# Assignment
Repeat the entries exactly, keeping every line as it is.

# Entries shown

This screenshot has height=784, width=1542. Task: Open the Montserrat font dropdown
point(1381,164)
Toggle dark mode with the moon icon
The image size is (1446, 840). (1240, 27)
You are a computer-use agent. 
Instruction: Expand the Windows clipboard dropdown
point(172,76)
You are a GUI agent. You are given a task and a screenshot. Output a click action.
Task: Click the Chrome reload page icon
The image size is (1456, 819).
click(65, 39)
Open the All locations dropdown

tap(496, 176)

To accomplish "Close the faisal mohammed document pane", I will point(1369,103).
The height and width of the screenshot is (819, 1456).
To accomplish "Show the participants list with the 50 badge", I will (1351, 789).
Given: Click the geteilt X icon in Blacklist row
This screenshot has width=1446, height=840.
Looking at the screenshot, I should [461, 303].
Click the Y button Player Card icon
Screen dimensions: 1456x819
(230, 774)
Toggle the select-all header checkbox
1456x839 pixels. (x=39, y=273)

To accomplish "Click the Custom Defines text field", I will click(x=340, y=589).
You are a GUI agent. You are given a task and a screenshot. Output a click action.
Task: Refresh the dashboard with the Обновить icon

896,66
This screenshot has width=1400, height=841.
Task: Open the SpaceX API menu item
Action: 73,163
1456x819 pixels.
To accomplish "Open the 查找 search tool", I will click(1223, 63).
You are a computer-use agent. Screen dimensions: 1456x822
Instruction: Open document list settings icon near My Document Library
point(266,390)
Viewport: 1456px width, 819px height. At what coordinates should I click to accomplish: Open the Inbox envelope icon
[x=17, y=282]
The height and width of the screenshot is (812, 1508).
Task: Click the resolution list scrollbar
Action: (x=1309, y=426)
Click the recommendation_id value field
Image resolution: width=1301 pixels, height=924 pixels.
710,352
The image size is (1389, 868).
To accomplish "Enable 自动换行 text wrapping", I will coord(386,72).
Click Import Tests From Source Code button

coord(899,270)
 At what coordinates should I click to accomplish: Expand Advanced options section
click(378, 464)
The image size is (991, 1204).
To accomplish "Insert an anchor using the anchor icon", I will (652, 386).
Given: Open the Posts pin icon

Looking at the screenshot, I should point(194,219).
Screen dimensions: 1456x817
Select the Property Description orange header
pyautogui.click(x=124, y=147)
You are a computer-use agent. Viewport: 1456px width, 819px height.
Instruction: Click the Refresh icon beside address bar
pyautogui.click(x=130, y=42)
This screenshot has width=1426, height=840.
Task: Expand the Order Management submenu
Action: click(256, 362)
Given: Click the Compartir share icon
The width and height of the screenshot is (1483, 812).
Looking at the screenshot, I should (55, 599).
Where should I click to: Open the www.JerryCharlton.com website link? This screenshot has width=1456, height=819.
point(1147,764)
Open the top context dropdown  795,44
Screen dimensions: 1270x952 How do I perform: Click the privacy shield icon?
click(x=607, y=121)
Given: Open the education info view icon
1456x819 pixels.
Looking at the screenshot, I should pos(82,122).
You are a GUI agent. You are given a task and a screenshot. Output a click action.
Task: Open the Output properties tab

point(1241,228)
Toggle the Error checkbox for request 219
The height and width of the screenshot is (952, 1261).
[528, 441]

# Task solution
This screenshot has height=784, width=1542. Task: Open the Montserrat font dropdown
point(1381,164)
Toggle dark mode with the moon icon
The image size is (1446, 840). (1240, 27)
You are a computer-use agent. 
Instruction: Expand the Windows clipboard dropdown
point(172,76)
You are a GUI agent. You are given a task and a screenshot. Output a click action.
Task: Click the Chrome reload page icon
The image size is (1456, 819).
click(65, 39)
Open the All locations dropdown

tap(496, 176)

To accomplish "Close the faisal mohammed document pane", I will point(1369,103).
The height and width of the screenshot is (819, 1456).
To accomplish "Show the participants list with the 50 badge", I will (1351, 789).
Given: Click the geteilt X icon in Blacklist row
This screenshot has width=1446, height=840.
Looking at the screenshot, I should [461, 303].
Click the Y button Player Card icon
Screen dimensions: 1456x819
(230, 774)
Toggle the select-all header checkbox
1456x839 pixels. (x=39, y=273)

To accomplish "Click the Custom Defines text field", I will click(x=340, y=589).
You are a GUI agent. You are given a task and a screenshot. Output a click action.
Task: Refresh the dashboard with the Обновить icon

896,66
This screenshot has width=1400, height=841.
Task: Open the SpaceX API menu item
Action: 73,163
1456x819 pixels.
To accomplish "Open the 查找 search tool", I will click(1223, 63).
You are a computer-use agent. Screen dimensions: 1456x822
Instruction: Open document list settings icon near My Document Library
point(266,390)
Viewport: 1456px width, 819px height. At what coordinates should I click to accomplish: Open the Inbox envelope icon
[x=17, y=282]
The height and width of the screenshot is (812, 1508).
Task: Click the resolution list scrollbar
Action: (x=1309, y=426)
Click the recommendation_id value field
Image resolution: width=1301 pixels, height=924 pixels.
710,352
The image size is (1389, 868).
To accomplish "Enable 自动换行 text wrapping", I will coord(386,72).
Click Import Tests From Source Code button

coord(899,270)
 At what coordinates should I click to accomplish: Expand Advanced options section
click(378, 464)
The image size is (991, 1204).
To accomplish "Insert an anchor using the anchor icon", I will (652, 386).
Given: Open the Posts pin icon

Looking at the screenshot, I should point(194,219).
Screen dimensions: 1456x817
Select the Property Description orange header
pyautogui.click(x=124, y=147)
You are a computer-use agent. Viewport: 1456px width, 819px height.
Instruction: Click the Refresh icon beside address bar
pyautogui.click(x=130, y=42)
This screenshot has width=1426, height=840.
Task: Expand the Order Management submenu
Action: click(256, 362)
Given: Click the Compartir share icon
The width and height of the screenshot is (1483, 812).
Looking at the screenshot, I should (55, 599).
Where should I click to: Open the www.JerryCharlton.com website link? This screenshot has width=1456, height=819.
point(1147,764)
Open the top context dropdown  795,44
Screen dimensions: 1270x952 How do I perform: Click the privacy shield icon?
click(x=607, y=121)
Given: Open the education info view icon
1456x819 pixels.
Looking at the screenshot, I should pos(82,122).
You are a GUI agent. You are given a task and a screenshot. Output a click action.
Task: Open the Output properties tab

point(1241,228)
Toggle the Error checkbox for request 219
The height and width of the screenshot is (952, 1261).
[528, 441]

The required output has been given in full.